Proton Beam Therapy Better for Prostate Cancer?
Bowel, Urinary Problems continued...
By two to three months later, men treated with proton beam therapy reported minimal diarrhea and cramping compared with men in either of the other two groups.
But by one year later, men treated with proton beams had similar bowel problems, and that persisted out to the two years of the study.
All three groups had more urinary irritation and flow problems in the first few months of treatment than they did before the study started. Men given IMRT fared the worst, reporting bothersome urinary problems in the early months. "By two years out, all three groups had minimal, lingering problems," Gray says.
And all three groups reported worsening sexual function over the two years of the study.
The men weren't followed for long enough to know whether one treatment curbs tumor growth better than the others.
$32,500 Price Tag
A study reported at another cancer meeting last winter showed that men treated with proton beams later had about one-third more bowel problems, such as bleeding and blockages, than similar men given conventional radiation.

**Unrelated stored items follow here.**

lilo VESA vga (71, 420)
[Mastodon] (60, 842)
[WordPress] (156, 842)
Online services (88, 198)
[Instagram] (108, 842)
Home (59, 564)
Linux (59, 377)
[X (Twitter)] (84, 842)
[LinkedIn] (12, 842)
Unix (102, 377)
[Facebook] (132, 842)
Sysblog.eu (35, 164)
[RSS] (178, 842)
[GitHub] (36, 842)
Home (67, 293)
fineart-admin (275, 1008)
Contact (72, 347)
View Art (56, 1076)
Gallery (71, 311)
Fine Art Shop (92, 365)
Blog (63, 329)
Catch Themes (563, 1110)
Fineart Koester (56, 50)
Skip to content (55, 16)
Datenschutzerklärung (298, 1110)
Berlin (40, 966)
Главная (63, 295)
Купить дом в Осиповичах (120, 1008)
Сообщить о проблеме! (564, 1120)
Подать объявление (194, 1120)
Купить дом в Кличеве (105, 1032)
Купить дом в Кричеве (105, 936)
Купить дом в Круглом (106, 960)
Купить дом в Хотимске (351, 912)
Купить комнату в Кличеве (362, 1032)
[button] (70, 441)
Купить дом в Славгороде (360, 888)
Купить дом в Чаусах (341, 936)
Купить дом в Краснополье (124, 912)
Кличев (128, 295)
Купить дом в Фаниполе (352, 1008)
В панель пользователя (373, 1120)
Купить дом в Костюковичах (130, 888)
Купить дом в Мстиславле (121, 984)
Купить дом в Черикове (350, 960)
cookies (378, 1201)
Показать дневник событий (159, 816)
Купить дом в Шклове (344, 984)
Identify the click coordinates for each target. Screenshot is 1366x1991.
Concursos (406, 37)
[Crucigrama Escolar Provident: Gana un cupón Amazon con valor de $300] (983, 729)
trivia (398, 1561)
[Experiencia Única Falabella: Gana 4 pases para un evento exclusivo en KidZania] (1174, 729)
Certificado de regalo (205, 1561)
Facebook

Proton beam therapy is about 70% more expensive than IMRT, says James Yu, MD, a radiation oncologist at Yale University in New Haven, Conn.
A review of Medicare claims data showed the average amount that Medicare reimbursed for proton beam therapy is about $32,500 vs. about $18,500 for IMRT.
These findings were presented at a medical conference. They should be considered preliminary, as they have not yet undergone the "peer review" process, in which outside experts scrutinize the data prior to publication in a medical journal.